Drug Trials Snapshots: INLURIYO

The emergence of ESR1 mutations has become a pivotal driver of resistance to aromatase inhibitors, leaving clinicians with limited options for patients whose disease progresses after standard endocrine therapy. INLURIYO, an oral selective estrogen receptor degrader, was evaluated in the global, open‑label EMBER‑3 trial, which randomized participants to the investigational drug, investigator‑chosen endocrine therapy, or an experimental combination. By enrolling a diverse cohort across 22 countries, the study provides a robust assessment of efficacy and tolerability in real‑world‑like settings.

Efficacy data from the ESR1‑mutated efficacy population revealed a median progression‑free survival of 5.5 months for INLURIYO, a statistically significant 45% risk reduction versus control. The objective response rate more than doubled, underscoring the drug’s ability to induce tumor shrinkage where prior therapies failed. Subgroup analyses indicated consistent benefit across age groups, with hazard ratios of 0.61 in patients under 65 and 0.57 in those 65 and older, and notable activity in Asian participants (HR 0.45) and Hispanic/Latino patients (HR 0.42). These signals suggest broad applicability across demographic segments.
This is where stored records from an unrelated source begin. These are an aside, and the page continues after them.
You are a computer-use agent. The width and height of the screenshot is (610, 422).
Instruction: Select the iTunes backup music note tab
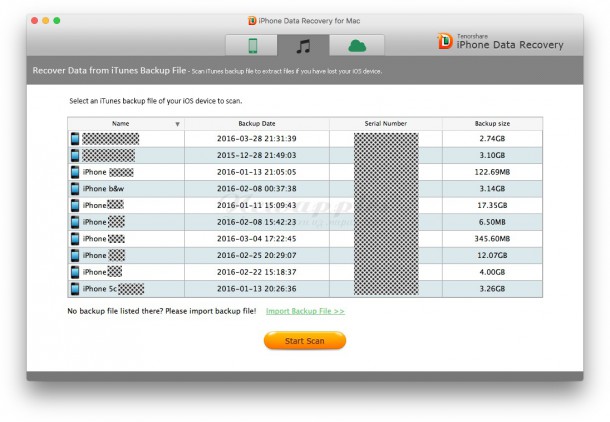point(303,45)
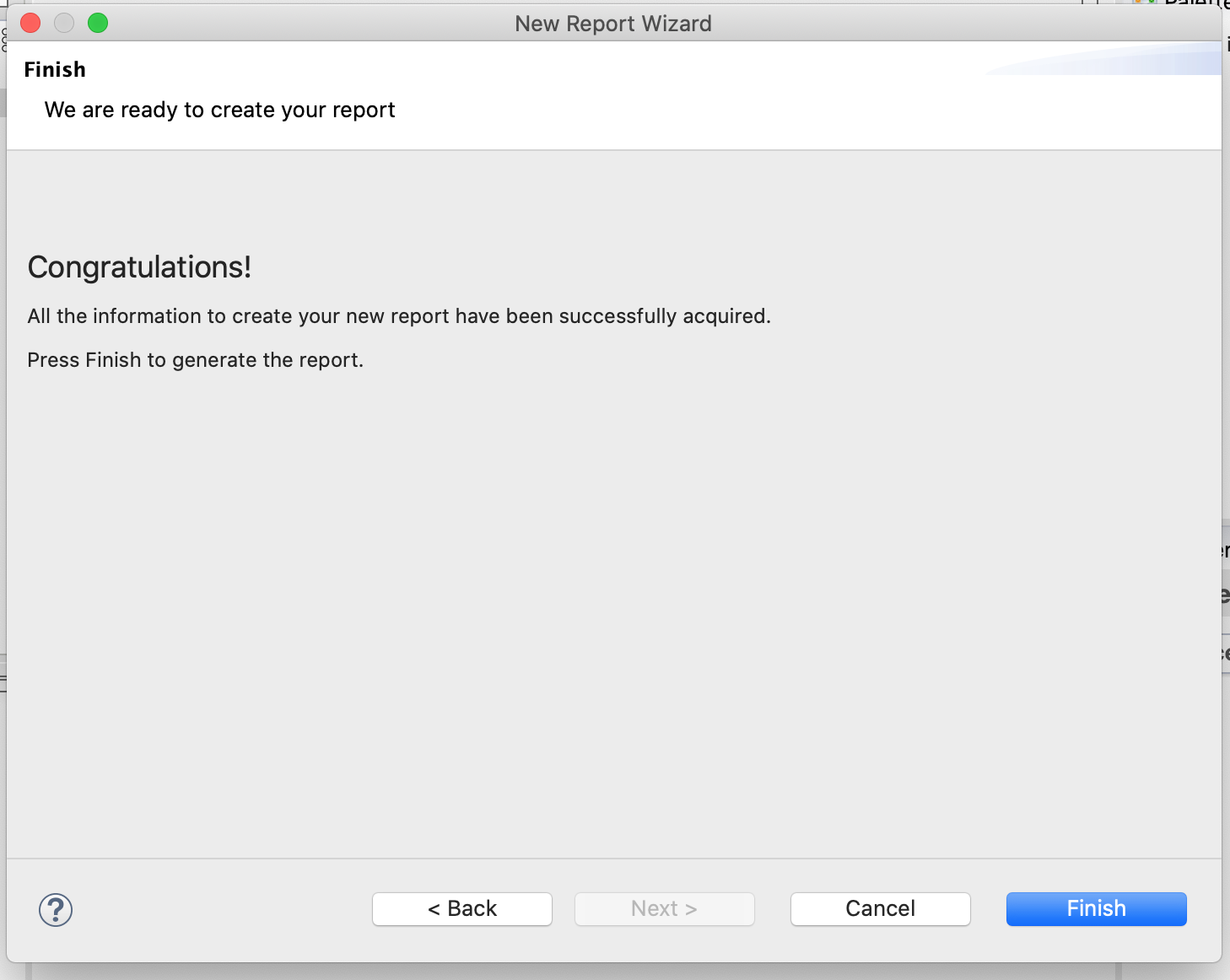The image size is (1230, 980).
Task: Click the question mark help bubble
Action: [x=55, y=910]
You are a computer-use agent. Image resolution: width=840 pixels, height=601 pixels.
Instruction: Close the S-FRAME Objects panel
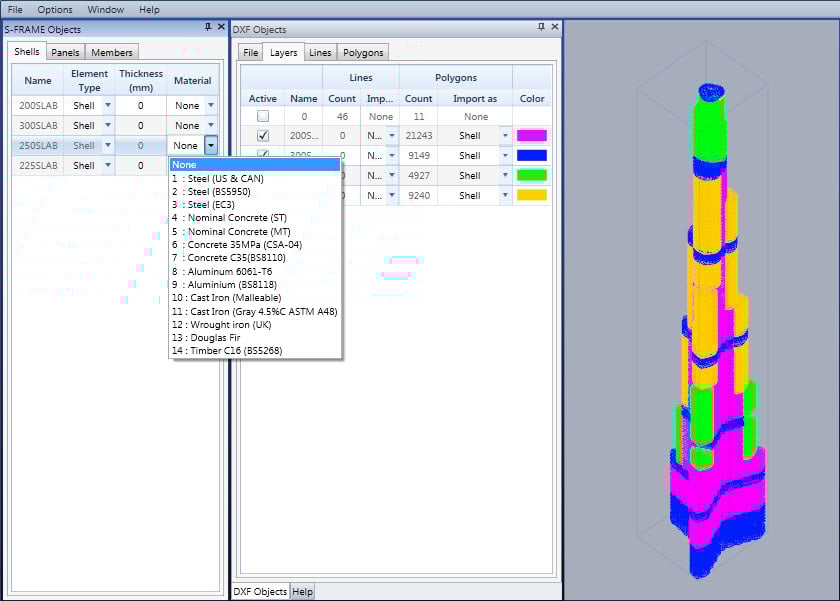(222, 28)
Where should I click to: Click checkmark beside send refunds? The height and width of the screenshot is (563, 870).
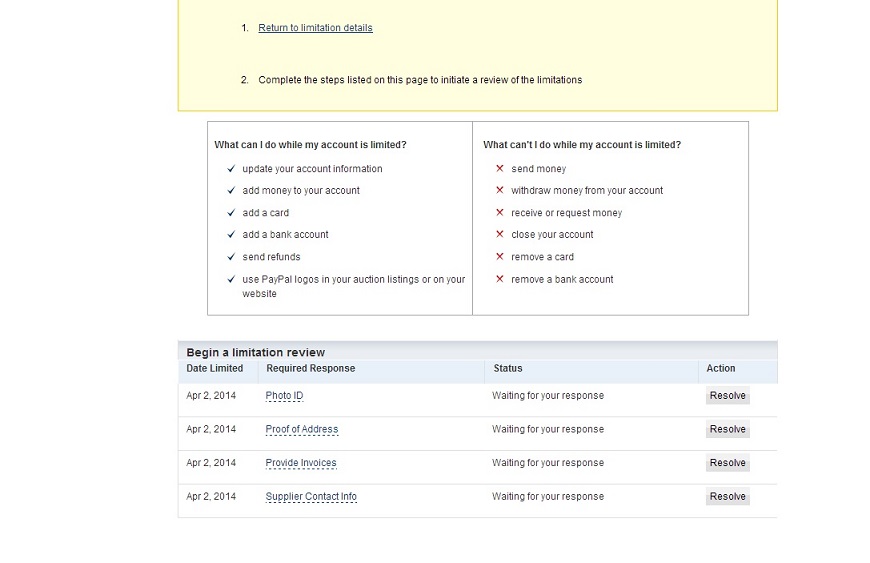pos(231,257)
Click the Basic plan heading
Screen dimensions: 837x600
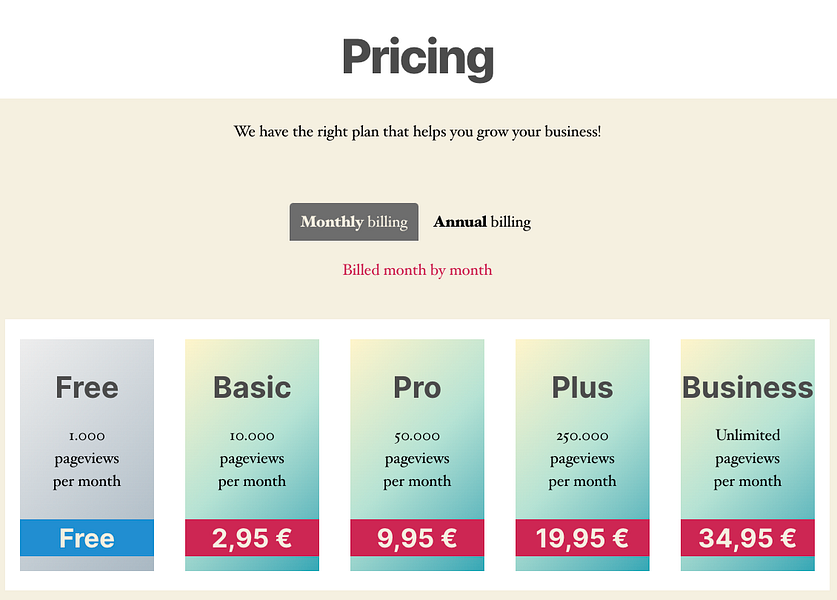point(252,387)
Safety outcomes were reassuring; the most frequent adverse events—diarrhea, nausea, fatigue, and musculoskeletal pain—occurred at similar or lower rates than standard endocrine therapy, and grade 3‑4 toxicities remained rare. The comparable safety profile, combined with the convenience of once‑daily oral dosing, positions INLURIYO as a compelling addition to Lilly’s oncology portfolio and a potential challenger to injectable SERDs in development. As payers evaluate cost‑effectiveness, the drug’s modest efficacy gains and manageable toxicity may drive adoption in community oncology practices, ultimately expanding treatment pathways for patients with limited alternatives.